Decline in Rare-Earth Exports

Posted: October 20, 2010 in Uncategorized
Tags: , , , ,

Rare earth elements aren’t all that rare.  The issue is they are seldom concentrated into economically exploitable deposits.  As such, extracting them is expensive and environmentally messy, which is perfect for China with…shall we say…competitive labor costs and shall we say…relaxed environmental restrictions.

From the New York Times:

China’s curtailing of rare earth exports is causing so much concern in Germany that industry and government are joining forces by appealing to the European Commission and the World Trade Organization to intervene, industry officials said Tuesday.
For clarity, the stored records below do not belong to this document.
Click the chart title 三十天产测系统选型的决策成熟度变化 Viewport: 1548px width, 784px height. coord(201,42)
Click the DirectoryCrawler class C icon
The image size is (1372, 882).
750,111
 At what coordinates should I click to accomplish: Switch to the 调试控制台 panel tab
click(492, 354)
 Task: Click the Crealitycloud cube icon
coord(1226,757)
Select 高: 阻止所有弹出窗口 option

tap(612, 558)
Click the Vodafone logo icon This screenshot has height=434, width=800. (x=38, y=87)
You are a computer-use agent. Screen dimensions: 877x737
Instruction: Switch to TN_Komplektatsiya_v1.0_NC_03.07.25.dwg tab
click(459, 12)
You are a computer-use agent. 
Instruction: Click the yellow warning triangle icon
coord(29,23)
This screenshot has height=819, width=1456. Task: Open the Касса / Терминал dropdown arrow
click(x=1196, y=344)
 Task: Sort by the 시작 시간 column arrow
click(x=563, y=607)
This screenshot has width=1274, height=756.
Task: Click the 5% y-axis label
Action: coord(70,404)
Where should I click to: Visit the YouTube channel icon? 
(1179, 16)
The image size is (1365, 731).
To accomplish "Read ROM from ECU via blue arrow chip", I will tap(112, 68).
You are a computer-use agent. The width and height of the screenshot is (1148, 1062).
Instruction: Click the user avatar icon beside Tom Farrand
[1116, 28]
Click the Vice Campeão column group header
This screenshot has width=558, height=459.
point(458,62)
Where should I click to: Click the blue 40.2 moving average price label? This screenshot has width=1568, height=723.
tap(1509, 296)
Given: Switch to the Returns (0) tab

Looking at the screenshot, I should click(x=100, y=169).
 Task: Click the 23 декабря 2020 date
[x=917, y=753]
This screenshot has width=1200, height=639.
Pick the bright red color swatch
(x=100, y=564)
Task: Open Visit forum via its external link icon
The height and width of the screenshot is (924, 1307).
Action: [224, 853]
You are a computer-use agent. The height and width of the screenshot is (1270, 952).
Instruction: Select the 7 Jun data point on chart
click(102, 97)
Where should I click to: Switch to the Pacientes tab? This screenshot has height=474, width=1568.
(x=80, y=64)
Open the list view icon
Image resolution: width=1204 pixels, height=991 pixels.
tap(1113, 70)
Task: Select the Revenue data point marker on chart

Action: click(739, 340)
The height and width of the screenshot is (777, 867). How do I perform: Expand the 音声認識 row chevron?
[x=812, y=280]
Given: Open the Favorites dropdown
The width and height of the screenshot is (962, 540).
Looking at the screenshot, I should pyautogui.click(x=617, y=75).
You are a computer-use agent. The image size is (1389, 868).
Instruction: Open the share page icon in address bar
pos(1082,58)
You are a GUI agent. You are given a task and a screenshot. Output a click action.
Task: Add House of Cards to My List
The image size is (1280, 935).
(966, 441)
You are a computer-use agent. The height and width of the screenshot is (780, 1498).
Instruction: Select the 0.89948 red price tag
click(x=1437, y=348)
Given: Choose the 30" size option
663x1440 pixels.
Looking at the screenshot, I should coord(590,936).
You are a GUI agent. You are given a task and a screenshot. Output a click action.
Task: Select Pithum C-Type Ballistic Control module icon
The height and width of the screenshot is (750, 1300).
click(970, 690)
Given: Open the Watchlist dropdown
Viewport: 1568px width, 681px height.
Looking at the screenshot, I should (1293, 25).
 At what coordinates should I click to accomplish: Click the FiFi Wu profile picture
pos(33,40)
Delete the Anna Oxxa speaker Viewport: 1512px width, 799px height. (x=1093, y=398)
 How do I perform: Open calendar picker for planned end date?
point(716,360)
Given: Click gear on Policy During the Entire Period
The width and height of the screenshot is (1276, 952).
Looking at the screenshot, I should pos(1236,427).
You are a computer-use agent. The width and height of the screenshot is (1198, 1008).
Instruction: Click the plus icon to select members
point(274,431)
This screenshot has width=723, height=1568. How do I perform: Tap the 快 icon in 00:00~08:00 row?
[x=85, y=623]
China’s exports of rare earths declining by as much as 40 percent worldwide over the past ten months, according to the Federation of German Industry. That decline has set off alarm bells in Germany, one of the world’s largest export-driven economies and whose industry relies heavily on rare earths.

And later

Germany imports between 3,000 and 5,000 tons a year of rare earths, mostly from China.

“China runs a virtual monopoly. There is real need to develop new sources,” said a B.D.I. official, who requested anonymity because he was not authorized to speak about the issue.

Then there’s this from the Beeb:

Analysts say without these elements, much of the modern economy would shut down.

China accounts for about 97% of global rare-earth production. The BBC’s Paul Mason says the rare earth story goes to the heart of China’s relationship with the West.

For digital Rare Earth, consider personal favorite Big John Is My Name.